I’m running on an Ethernet cable.

Any thoughts would be greatly appreciated.

Thanks Andy

Turn cake off and test it.

1 Like

I changed it to fq_codel and simple.qos. Is that good?
Thanks

What were your test results?

Also, I believe @anon50098793 said "off," not "change."

Your right! He said off... I’ll shut it off and test it when I have a chance and report back.

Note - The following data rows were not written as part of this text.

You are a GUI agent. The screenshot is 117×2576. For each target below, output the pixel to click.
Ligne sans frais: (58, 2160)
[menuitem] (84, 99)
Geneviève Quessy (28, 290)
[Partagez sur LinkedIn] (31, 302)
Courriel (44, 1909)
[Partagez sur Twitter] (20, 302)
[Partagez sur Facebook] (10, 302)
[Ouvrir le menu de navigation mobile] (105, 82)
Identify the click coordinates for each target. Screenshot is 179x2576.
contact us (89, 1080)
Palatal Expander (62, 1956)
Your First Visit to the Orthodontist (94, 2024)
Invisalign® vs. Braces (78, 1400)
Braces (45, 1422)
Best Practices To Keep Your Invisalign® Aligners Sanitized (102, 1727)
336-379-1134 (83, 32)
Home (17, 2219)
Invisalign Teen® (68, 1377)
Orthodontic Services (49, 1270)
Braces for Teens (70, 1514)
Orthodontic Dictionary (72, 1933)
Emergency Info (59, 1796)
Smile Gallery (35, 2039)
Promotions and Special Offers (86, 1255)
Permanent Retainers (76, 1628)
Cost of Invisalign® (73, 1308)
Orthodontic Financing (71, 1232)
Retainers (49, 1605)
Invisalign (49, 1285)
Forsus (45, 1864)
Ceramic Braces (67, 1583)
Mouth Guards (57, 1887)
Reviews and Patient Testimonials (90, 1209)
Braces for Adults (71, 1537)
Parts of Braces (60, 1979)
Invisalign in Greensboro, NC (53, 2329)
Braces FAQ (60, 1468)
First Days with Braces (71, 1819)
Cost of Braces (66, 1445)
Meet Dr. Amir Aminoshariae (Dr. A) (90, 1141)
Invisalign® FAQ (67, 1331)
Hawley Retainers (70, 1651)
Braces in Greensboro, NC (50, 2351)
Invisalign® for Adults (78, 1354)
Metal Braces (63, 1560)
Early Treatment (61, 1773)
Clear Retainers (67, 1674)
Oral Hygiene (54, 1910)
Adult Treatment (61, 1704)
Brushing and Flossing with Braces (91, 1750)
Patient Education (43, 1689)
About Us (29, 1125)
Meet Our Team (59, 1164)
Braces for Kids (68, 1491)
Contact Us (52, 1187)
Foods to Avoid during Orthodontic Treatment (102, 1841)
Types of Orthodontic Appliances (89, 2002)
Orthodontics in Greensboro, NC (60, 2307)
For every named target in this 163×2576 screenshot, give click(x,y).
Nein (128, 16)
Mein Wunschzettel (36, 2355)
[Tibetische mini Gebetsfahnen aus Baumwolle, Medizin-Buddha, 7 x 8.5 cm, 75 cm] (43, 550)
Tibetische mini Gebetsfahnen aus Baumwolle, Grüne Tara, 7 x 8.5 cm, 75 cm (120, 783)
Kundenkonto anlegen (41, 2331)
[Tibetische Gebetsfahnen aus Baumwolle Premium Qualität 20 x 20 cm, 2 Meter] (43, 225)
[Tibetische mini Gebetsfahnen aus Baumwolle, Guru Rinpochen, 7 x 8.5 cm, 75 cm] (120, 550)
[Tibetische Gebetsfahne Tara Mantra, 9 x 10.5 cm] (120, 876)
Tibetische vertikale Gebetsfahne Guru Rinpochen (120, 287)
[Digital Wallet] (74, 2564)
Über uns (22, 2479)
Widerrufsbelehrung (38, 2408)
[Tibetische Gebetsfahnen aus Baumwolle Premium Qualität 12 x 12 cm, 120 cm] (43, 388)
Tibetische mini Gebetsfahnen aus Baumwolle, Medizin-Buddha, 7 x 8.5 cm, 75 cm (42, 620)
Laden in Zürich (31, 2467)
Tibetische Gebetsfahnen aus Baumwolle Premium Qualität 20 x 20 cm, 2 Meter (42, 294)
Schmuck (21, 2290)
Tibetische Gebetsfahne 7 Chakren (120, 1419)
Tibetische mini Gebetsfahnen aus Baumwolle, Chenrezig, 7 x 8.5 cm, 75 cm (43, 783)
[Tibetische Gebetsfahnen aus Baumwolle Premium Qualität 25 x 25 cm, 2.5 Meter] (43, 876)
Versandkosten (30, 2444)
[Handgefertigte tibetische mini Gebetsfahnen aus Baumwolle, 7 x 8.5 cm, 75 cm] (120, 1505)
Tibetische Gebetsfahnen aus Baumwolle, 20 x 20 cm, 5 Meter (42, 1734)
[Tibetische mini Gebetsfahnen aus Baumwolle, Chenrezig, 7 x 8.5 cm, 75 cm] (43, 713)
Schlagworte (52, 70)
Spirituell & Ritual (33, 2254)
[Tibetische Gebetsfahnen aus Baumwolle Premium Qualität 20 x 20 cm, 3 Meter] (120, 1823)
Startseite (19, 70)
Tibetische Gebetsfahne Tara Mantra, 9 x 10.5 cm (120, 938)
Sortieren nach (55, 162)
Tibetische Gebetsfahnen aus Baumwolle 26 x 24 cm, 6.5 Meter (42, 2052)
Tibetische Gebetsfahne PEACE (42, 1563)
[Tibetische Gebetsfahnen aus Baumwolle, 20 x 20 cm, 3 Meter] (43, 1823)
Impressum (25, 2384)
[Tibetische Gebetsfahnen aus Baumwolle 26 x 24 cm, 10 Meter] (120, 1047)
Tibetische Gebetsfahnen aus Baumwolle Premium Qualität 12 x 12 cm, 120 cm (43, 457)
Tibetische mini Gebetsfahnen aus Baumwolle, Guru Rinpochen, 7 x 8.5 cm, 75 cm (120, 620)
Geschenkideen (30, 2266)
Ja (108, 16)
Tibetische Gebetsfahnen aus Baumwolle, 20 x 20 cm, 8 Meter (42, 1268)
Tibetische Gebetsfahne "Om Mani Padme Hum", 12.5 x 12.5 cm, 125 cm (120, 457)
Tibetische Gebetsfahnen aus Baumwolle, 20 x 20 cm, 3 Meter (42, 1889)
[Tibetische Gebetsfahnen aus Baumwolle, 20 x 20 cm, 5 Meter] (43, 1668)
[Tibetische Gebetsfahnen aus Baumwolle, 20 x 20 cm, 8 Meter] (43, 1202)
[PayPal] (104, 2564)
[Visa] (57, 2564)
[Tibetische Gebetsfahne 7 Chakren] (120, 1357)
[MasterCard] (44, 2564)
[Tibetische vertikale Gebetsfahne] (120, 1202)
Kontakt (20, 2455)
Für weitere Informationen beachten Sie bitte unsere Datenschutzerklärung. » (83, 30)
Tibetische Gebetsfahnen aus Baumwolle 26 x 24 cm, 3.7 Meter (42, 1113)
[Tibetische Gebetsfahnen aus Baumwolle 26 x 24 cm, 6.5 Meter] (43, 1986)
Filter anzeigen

By any chance does anyone or any place sell these routers designed strictly for gaming? Looking for something I can get and not be worried about any of these issues that a lot of people have. Just curious!

Thank everyone!

Ever hopeful people such as yourself are easy marks for unscrupulous marketing baloney. There is no such thing as a completely hands off solution for quality of service.

Cake is pretty close, only about 4 or 5 settings required for most people (uplink speed, downlink speed, overhead, and style (layer cake etc)..)

Can you tell us what kind of link do you have, what speeds? What provider?

Is the Xbox wired in or on wifi?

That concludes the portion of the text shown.